Şehrimizin park sorunu olduğu hepimizin malumudur. Yeni park yerleri oluşturulması, enflasyonun yüksek olması, belediyenin borçlu olması nedeniyle ücret artışları da olasıdır. Ancak;
a) Alışveriş yapmak zorunda olan kısa süreli durma ihtiyacı olan yurttaşlarımız için cadde üzerindeki park yerlerinin boş olması durumunda ilk yarım saat için ücret alınmaması, yarım saatten uzun park edilmesi durumunda ücretin işletilmesi.

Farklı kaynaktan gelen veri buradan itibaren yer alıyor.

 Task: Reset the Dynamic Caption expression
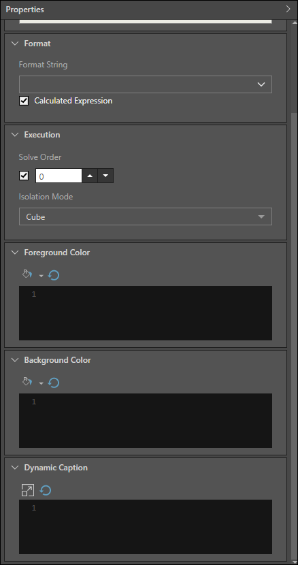coord(46,490)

b) Atatürk Devlet Hastanesi Acil servis önü Kapuz caddesi üzerindeki otoparktan ücret alınmaması. Çok az sayıda araç alan. Yerleşim yerlerine uzak, acile ve hastaneye gelenlerin dışında park edilmeyen bu alandan ücret alınmaması sosyal devlet, hasta hakları açısından önemlidir. Hastası olan, acile gelen yurttaşların hassasiyeti, olumsuz kimi olaylara sebep olama ihtimali doğuracaktır. Ayrıca buraya bir personel görevlendirilmesi durumunda maliyet hesabı yapılmış mıdır. Alınacak otopark ücreti maliyeti karşılayıp, karşılayamayacağı da değerlendirilmiş midir. Yine Atatürk Devlet Hastanesi Site ek bina Muzaffer Badalıoğlu parkı üzerindeki otoparktan ücret alınmamalıdır. Burada da gelirler belediye maliyetlerini karşılaması değerlendirilmiş midir.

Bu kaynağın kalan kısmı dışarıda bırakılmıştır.